Her friend Heidi had gotten Vee into melancholy music after hearing her brother Tim play it on his computer. Then Tim showed them the Ouija board he kept hidden at the back of his closet behind a pair of old skateboarding decks, and Vee’s new obsession was born. She had been reluctant at first, but you don’t act like a chicken if you want to impress a guy like Tim.
It wasn’t that ghosts and death and alt-rock hadn’t interested Vee before she had fallen for her best friend’s brother, but Tim’s affinity for the darker side of things helped push her over the edge. She was vying for his attention, and winning the affection of a high school kid was a lot easier when she could talk about the same bands; when she could look the part rather than come off as a poseur. She’d gone so far as to show him a picture of her dad when he was a kid—the dark hair, the trench coat, the killer boots she’d spied in the back of her parents’ closet when she went snooping for money.
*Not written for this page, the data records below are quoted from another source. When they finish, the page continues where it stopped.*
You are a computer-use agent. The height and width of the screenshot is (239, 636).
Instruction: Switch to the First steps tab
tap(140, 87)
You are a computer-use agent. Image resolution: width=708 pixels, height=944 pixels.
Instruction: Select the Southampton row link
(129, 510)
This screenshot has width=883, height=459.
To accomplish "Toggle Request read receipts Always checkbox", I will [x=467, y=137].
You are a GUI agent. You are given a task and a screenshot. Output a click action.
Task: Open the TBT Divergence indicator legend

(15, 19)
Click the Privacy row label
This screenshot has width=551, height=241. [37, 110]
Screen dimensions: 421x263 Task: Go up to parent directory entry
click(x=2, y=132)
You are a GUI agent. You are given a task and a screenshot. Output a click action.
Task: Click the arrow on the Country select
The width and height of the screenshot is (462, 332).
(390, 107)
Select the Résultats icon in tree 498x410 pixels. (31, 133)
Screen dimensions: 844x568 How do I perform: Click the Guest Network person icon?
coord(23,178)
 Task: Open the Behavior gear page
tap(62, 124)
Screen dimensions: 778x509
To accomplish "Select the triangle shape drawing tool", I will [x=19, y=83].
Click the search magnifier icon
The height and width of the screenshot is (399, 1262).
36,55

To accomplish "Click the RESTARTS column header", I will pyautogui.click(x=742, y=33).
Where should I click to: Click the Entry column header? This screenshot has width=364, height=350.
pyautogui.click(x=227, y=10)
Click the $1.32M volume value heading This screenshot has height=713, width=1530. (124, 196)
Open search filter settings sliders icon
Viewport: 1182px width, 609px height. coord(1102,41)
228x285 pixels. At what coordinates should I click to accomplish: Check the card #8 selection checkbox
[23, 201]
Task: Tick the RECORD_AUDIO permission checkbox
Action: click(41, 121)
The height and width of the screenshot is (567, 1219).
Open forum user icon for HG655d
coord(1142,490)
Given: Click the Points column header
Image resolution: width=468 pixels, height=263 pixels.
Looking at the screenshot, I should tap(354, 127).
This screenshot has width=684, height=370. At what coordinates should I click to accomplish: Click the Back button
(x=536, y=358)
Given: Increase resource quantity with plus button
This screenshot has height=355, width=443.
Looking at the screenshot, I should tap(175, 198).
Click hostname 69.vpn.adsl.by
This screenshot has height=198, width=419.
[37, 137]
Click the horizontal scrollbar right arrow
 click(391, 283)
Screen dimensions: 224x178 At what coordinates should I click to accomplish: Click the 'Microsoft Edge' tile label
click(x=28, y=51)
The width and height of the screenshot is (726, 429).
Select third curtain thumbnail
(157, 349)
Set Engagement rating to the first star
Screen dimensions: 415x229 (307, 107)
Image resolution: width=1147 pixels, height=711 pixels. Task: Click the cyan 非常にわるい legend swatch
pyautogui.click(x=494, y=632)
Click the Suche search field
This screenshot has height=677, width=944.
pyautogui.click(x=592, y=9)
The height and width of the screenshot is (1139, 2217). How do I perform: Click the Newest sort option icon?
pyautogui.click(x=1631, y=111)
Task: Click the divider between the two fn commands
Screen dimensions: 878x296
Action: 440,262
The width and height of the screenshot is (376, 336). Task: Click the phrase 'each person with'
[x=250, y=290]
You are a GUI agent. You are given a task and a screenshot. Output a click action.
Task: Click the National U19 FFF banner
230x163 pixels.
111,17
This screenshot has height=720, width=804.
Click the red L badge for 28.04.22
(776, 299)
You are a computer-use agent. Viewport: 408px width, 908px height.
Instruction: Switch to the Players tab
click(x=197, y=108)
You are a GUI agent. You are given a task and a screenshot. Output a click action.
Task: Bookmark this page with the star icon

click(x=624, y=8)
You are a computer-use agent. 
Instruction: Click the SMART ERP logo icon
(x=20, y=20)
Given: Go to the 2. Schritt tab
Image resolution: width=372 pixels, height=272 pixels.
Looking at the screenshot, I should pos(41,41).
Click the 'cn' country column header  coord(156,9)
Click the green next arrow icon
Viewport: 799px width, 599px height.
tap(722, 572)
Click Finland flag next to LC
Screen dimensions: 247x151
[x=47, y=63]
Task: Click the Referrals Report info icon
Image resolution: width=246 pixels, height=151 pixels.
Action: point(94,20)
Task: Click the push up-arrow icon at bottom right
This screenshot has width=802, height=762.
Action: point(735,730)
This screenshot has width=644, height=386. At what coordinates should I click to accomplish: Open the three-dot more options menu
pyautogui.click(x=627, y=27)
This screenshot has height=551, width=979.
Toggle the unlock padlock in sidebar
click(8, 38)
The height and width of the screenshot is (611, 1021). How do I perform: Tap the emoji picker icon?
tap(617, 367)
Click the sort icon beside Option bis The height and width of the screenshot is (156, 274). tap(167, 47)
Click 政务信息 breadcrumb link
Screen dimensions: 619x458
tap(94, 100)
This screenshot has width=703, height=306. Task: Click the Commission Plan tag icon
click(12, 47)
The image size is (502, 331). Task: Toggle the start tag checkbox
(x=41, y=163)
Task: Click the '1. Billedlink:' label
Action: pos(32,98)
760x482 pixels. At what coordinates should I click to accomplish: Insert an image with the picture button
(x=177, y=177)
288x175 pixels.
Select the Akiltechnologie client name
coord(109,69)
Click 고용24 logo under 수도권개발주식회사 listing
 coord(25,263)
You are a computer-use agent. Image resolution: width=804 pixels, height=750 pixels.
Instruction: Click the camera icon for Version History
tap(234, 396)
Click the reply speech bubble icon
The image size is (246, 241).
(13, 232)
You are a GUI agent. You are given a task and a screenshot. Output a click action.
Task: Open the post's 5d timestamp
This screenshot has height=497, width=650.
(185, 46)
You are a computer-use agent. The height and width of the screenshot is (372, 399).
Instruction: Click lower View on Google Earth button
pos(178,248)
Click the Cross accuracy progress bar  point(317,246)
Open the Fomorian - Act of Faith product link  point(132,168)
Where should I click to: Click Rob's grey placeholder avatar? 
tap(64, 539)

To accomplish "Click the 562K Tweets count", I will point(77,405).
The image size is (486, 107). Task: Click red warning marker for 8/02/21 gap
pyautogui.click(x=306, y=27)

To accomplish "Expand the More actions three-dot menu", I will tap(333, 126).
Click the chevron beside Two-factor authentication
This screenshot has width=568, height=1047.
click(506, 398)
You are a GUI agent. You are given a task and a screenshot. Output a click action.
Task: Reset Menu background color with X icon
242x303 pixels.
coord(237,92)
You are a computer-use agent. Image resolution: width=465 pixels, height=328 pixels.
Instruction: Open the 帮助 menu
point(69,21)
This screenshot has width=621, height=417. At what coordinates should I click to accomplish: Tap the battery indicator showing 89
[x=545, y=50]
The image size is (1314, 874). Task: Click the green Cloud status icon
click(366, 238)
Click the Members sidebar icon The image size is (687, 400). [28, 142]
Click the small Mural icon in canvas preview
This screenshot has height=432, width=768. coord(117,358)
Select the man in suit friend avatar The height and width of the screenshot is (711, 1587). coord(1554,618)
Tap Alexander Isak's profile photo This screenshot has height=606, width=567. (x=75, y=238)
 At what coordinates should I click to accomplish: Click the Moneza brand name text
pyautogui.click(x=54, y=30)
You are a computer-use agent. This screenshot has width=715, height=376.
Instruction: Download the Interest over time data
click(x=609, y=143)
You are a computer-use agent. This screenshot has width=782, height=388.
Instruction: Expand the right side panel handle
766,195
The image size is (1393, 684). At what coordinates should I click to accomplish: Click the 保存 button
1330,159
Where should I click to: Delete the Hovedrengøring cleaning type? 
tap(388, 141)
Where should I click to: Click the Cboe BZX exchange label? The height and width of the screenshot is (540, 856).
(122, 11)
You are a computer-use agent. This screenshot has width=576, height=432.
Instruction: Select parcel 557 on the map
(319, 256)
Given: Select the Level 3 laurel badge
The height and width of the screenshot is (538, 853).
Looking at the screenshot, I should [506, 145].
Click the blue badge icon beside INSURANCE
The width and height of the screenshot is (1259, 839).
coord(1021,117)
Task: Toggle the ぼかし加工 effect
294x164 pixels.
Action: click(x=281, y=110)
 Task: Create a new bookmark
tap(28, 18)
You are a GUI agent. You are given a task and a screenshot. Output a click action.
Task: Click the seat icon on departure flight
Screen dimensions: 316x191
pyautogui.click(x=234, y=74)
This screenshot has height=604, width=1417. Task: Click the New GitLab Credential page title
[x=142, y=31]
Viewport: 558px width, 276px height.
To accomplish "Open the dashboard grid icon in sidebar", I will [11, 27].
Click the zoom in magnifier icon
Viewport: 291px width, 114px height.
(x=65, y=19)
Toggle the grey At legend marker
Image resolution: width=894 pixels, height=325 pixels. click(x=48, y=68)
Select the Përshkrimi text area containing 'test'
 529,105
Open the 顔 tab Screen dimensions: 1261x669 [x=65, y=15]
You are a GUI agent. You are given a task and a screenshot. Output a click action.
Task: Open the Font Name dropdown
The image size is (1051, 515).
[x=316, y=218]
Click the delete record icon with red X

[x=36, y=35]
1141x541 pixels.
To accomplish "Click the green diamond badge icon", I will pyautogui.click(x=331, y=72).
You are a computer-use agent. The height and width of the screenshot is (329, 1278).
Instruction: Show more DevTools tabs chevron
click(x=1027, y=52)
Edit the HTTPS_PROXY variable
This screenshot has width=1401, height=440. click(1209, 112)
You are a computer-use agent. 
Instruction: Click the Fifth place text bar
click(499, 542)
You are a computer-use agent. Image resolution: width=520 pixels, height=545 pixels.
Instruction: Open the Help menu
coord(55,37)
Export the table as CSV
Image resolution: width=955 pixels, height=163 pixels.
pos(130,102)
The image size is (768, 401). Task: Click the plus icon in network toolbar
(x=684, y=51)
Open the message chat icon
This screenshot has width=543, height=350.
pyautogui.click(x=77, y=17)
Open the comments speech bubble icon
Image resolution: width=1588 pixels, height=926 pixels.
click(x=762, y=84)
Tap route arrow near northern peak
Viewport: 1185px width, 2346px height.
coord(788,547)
Tim had taken one look at the high-school-aged Lucas Graham and thought it was awesome that Vee had been raised by a freak. When she dropped that her father wrote about serial killers and unsolved murders, she’d blown his mind and won a full-on “in” with Tim and his high school friends.
But that was all ruined now. And ironically, it was her dad’s fault. The man who had helped her win a plum spot among a group of older kids was the person who was stealing her away from them. And while Vee knew she’d be back at the end of the summer, eight weeks was an eternity. In eight weeks, Tim could discover a dozen new bands and find himself a girlfriend—a girl way cooler than her. Two months was plenty of time for Vee to lose her hard-earned place next to the boy she swore she was starting to love.
“Hey, Jeanie, get the map,” her dad urged.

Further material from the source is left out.